Most Online Real Estate Pricing Data is Not Entirely Accurate and Should Not Be Relied Upon

Let me add that Texas is one of 14 non-disclose states. That means that real estate data is not public information…so the online companies like Zillow and Trulia don’t have access to real data. They use tax appraisal values which are usually lower than actual home values. So don’t rely on them! And since online companies can’t get the real MLS data, they report erroneous information. Here’s an example…

Here’s the data reported on Redfin on October 15, 2013…which says it is for the last 90 days and focused on one of our most popular neighborhoods: Telfair.

I ran the sales history on the MLS for the last 90 days, and got the following data. 
The top box is for Active Listings and the bottom box is for Sold properties.

So let’s look at the differences…

  Redfin Reported MLS Reported
Median List Price $502,946 $507,440
Median $/Sq Ft $143 List = $143.68 but 
Sold = $133.28!
Median Sale/List 96.5% 97%
Avg # Offers 1.0 No way to know!
Avg Down Payment 20% No way to know!
# Sold Homes 48 54

My first complaint is that two reported variables are almost impossible to determine: Avg # Offers and Avg Down Payment.Agents do not report the number of offers on a home. They only have to report an offer when it is accepted and goes “Option Pending” or “Pending” (and sometimes they don’t even do that.) So that variable is completely unreliable and shouldn’t be reported at all.

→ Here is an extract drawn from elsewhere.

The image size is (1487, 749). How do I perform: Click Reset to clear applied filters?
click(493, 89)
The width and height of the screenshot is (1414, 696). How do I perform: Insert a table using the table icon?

The Avg Down Payment bothers me too. Agents are supposed to report that number at Closing (when a house sells), but you would have to look at every single transaction (54 over the past 90 days) to record those numbers. I don’t see how Redfin could automate that for every neighborhood…so I don’t trust that number either.

Notice the Median List Price is off by $4,500 and the # Sold Homes is off by 12.5 percent. Also, they report the Median $/SqFt for List Price only…but notice that the SOLD SalesPrice$/SqFt is $10.40 less! So if a buyer used the number Redfin reported to price a 3000sf home, that could have led to the buyer overpaying by $31,200!

NOTE: It really doesn’t matter what the median list price is for a neighborhood…only the sales price should be used to price a home you want to purchase.

And then that gets me into a price discussion which is too complicated to address here. But let me point out that this the median SalesPrice/SqFt and the house you may want to buy could be an above-average home or a below-average home. Do you want to pay the average price for a below-average home? Do you think a seller will accept an average price for an above-average home? The best way to get an accurate view of the value of a specific home at a certain time is to hire a professional appraiser or to engage a really good real estate agent. Not all real estate agents are good at pricing homes…you need a PRO!